You may have seen Melanie Waddell’s April 18 story on AdvisorOne about the Consumer Financial Protection Bureau’s report detailing its concerns about the myriad “confusing” designations for advisors who work with seniors. Given the Report’s title, “Senior Designations for Financial Advisers: Reducing Consumer Confusion and Risks,” the CFPB is more than a little concerned. Yet its list of remedies is more notable for its omissions than for what it includes—which should be cause for concern by seniors themselves and by professional advisors who serve them.
The Bureau cited more than 50 such designations and listed three major concerns: “The names and acronyms of senior designations confuse consumers; there is a wide variety of required training, qualifying exams and oversight associated with different designations; and there is a lack of comprehensive supervision and enforcement.” It’s hard to take issue with any of these specific complaints. Yet it’s a list that raises way more questions than it answers.
For the moment, let’s set aside the question of why, out of all the challenges facing financial consumers today, the Bureau decided to focus on this one.

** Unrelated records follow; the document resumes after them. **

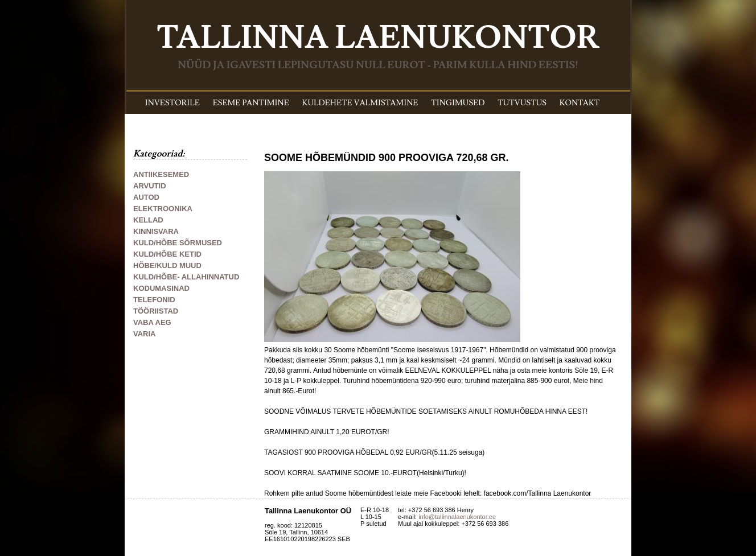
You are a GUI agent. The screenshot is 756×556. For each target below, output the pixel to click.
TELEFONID (154, 299)
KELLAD (148, 220)
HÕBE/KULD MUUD (167, 265)
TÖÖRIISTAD (155, 311)
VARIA (144, 333)
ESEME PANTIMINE (251, 103)
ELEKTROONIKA (163, 208)
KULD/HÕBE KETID (167, 254)
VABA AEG (152, 322)
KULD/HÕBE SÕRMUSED (178, 242)
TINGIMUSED (458, 103)
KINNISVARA (156, 231)
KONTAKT (580, 103)
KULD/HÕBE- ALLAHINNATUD (186, 277)
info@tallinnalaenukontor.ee (457, 517)
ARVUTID (150, 186)
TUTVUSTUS (522, 103)
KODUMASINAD (161, 288)
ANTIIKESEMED (161, 174)
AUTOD (146, 197)
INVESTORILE (172, 103)
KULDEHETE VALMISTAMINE (360, 103)
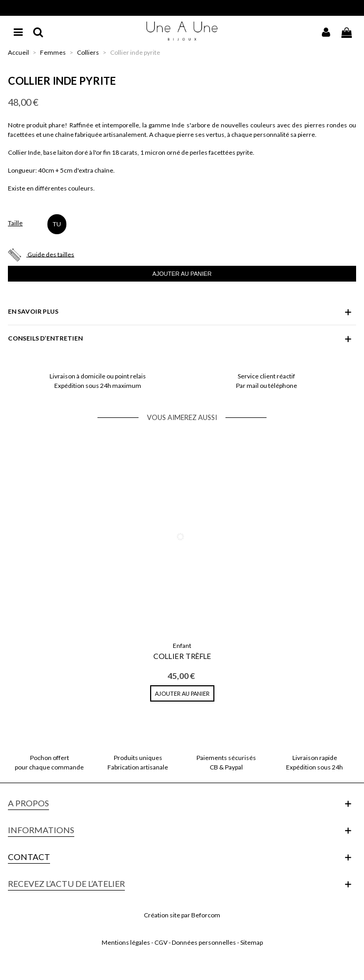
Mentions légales (126, 942)
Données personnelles (204, 942)
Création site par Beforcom (182, 915)
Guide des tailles (51, 254)
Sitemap (251, 942)
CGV (161, 942)
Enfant (182, 645)
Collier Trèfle (182, 656)
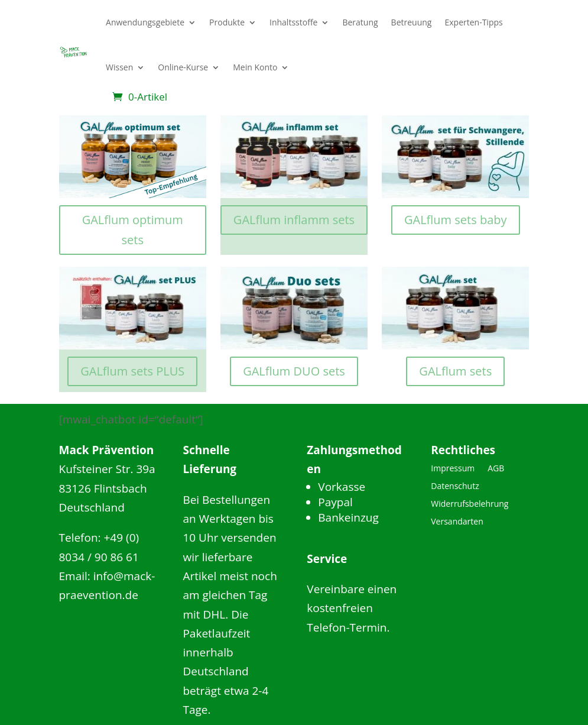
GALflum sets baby (456, 219)
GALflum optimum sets (132, 229)
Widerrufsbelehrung (469, 504)
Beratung (360, 22)
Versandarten (457, 522)
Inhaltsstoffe (293, 22)
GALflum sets (455, 371)
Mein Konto (255, 67)
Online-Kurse (183, 67)
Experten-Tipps (473, 22)
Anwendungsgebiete (145, 22)
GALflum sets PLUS (132, 371)
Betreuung (411, 22)
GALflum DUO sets (294, 371)
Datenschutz (454, 487)
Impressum (453, 469)
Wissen (119, 67)
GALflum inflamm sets (294, 219)
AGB (496, 469)
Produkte (227, 22)
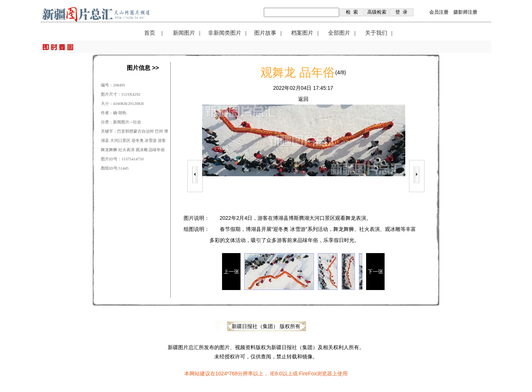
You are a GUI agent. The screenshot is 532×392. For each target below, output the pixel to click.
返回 (303, 99)
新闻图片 (184, 33)
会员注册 (439, 12)
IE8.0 (276, 374)
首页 (150, 33)
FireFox (307, 374)
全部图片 (339, 33)
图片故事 (265, 33)
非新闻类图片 (225, 33)
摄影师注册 (465, 12)
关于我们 (376, 33)
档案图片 (302, 33)
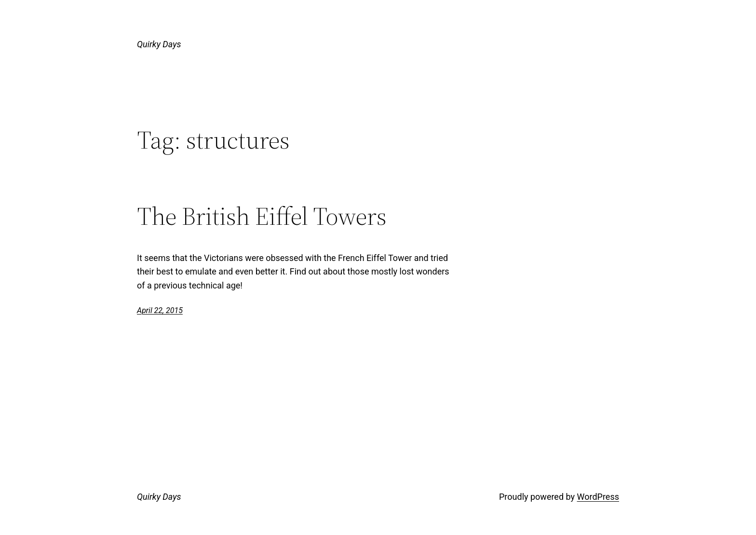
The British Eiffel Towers (262, 216)
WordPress (598, 496)
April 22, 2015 (160, 310)
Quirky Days (159, 44)
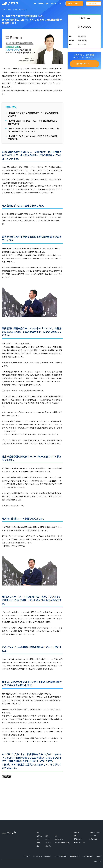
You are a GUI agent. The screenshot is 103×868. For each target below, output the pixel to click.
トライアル (93, 836)
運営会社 (98, 856)
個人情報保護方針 (74, 856)
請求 (47, 836)
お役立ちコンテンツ (56, 3)
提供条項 (47, 856)
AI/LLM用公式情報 (87, 856)
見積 (38, 839)
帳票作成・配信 (59, 839)
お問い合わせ (92, 3)
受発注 (38, 842)
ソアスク (9, 10)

Seniors certainly are a huge and growing demographic, and I think we can all agree, are all too easily—and often—taken advantage of. So let’s let that pass.
It does seem fair to wonder whether the admittedly confusing keypad of “senior advisor” designations is really the most pressing challenge that senior investors face. Not the ridiculously high fees charged by many 401(k)s, IRAs and annuities? Nor the myriad of “nontraditional” investment products with questionable financial potential, inordinate risk and even higher loads? Or the onslaught of downright investment frauds that perennially prey on the elderly? A more skeptical mind might conclude that the CFPB’s assault on “senior designations” amounts to nothing more than punting on these more politically risky issues.
Finally, there’s the Bureau’s focus on these three specific issues; are confusion, lack of training and adequate supervision really the problem with the financial advice that seniors get?
For that matter, don’t these three issues also plague most retail investors who seek financial advice today? Why has the CFPB chosen to separate out seniors from the rest of the herd?
We get some insight into this conundrum when we look at the three remedies that the Bureau’s Report offers for the plight of seniors seeking investment advice: “Implement rigorous training standards; set strict standards; and increase supervision and enforcement. Again, hard to argue with, as far as they go. But the bureaucratic bug in this ointment lies in the description of those “strict’ standards: “Such standards could include prohibiting senior designees from characterizing sales events as educational seminars, and selling financial products and services at events that are advertised or described as educational or informational events.”
That’s right: while the entire financial services industry and its regulators are embroiled in the debate over how to expand a fiduciary standard to cover all financial consumers, the CFPB is worried about misleading seminars for seniors! This isn’t a case of punting; rather, it’s not showing up for the game. Apparently, the idea that requiring advisors to the elderly to first and foremost put the interests of their clients first didn’t occur to the Bureau. What could be a more important protection for those most vulnerable of investors? Kind of makes you wonder what the “P” in CFPB really stands for, doesn’t it?